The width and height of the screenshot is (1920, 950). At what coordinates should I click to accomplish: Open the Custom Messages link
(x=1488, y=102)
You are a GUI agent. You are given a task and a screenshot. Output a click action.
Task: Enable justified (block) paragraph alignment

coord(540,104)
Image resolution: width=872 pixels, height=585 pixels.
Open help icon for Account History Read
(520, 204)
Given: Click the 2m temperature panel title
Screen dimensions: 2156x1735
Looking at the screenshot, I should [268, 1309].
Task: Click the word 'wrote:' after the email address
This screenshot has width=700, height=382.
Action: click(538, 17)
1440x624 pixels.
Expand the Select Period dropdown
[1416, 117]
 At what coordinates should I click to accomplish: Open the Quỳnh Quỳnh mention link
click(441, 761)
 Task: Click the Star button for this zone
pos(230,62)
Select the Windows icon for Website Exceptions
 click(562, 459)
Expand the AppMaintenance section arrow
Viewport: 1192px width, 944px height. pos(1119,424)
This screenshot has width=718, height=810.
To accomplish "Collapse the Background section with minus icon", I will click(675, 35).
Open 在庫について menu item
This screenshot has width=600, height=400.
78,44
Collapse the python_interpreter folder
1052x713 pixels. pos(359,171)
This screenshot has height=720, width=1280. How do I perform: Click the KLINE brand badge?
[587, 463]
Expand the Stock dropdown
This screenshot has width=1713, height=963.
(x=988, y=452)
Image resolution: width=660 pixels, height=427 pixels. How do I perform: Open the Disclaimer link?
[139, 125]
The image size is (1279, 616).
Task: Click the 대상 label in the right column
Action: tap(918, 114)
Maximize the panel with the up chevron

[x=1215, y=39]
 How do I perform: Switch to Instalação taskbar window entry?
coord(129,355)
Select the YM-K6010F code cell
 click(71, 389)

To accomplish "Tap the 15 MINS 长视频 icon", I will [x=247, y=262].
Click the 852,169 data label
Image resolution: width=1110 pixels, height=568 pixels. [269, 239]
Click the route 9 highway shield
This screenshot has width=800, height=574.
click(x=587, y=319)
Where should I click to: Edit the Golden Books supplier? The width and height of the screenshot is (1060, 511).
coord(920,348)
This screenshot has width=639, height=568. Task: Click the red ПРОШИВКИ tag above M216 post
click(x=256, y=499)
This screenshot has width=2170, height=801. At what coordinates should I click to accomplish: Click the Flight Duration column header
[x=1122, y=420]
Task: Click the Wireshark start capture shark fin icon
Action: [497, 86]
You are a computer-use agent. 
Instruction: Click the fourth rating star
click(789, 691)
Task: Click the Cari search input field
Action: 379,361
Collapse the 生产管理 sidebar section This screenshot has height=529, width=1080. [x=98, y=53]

** BRIEF **
The records shown above are to be copied exactly, every one of them.

** TASK RESULT **
The width and height of the screenshot is (1920, 950). At what coordinates should I click to accomplish: Open the Custom Messages link
(x=1488, y=102)
You are a GUI agent. You are given a task and a screenshot. Output a click action.
Task: Enable justified (block) paragraph alignment

coord(540,104)
Image resolution: width=872 pixels, height=585 pixels.
Open help icon for Account History Read
(520, 204)
Given: Click the 2m temperature panel title
Screen dimensions: 2156x1735
Looking at the screenshot, I should [268, 1309].
Task: Click the word 'wrote:' after the email address
This screenshot has width=700, height=382.
Action: click(538, 17)
1440x624 pixels.
Expand the Select Period dropdown
[1416, 117]
 At what coordinates should I click to accomplish: Open the Quỳnh Quỳnh mention link
click(441, 761)
 Task: Click the Star button for this zone
pos(230,62)
Select the Windows icon for Website Exceptions
 click(562, 459)
Expand the AppMaintenance section arrow
Viewport: 1192px width, 944px height. pos(1119,424)
This screenshot has width=718, height=810.
To accomplish "Collapse the Background section with minus icon", I will click(675, 35).
Open 在庫について menu item
This screenshot has width=600, height=400.
78,44
Collapse the python_interpreter folder
1052x713 pixels. pos(359,171)
This screenshot has height=720, width=1280. How do I perform: Click the KLINE brand badge?
[587, 463]
Expand the Stock dropdown
This screenshot has width=1713, height=963.
(x=988, y=452)
Image resolution: width=660 pixels, height=427 pixels. How do I perform: Open the Disclaimer link?
[139, 125]
The image size is (1279, 616).
Task: Click the 대상 label in the right column
Action: tap(918, 114)
Maximize the panel with the up chevron

[x=1215, y=39]
 How do I perform: Switch to Instalação taskbar window entry?
coord(129,355)
Select the YM-K6010F code cell
 click(71, 389)

To accomplish "Tap the 15 MINS 长视频 icon", I will [x=247, y=262].
Click the 852,169 data label
Image resolution: width=1110 pixels, height=568 pixels. [269, 239]
Click the route 9 highway shield
This screenshot has width=800, height=574.
click(x=587, y=319)
Where should I click to: Edit the Golden Books supplier? The width and height of the screenshot is (1060, 511).
coord(920,348)
This screenshot has width=639, height=568. Task: Click the red ПРОШИВКИ tag above M216 post
click(x=256, y=499)
This screenshot has width=2170, height=801. At what coordinates should I click to accomplish: Click the Flight Duration column header
[x=1122, y=420]
Task: Click the Wireshark start capture shark fin icon
Action: [497, 86]
You are a computer-use agent. 
Instruction: Click the fourth rating star
click(789, 691)
Task: Click the Cari search input field
Action: 379,361
Collapse the 生产管理 sidebar section This screenshot has height=529, width=1080. [x=98, y=53]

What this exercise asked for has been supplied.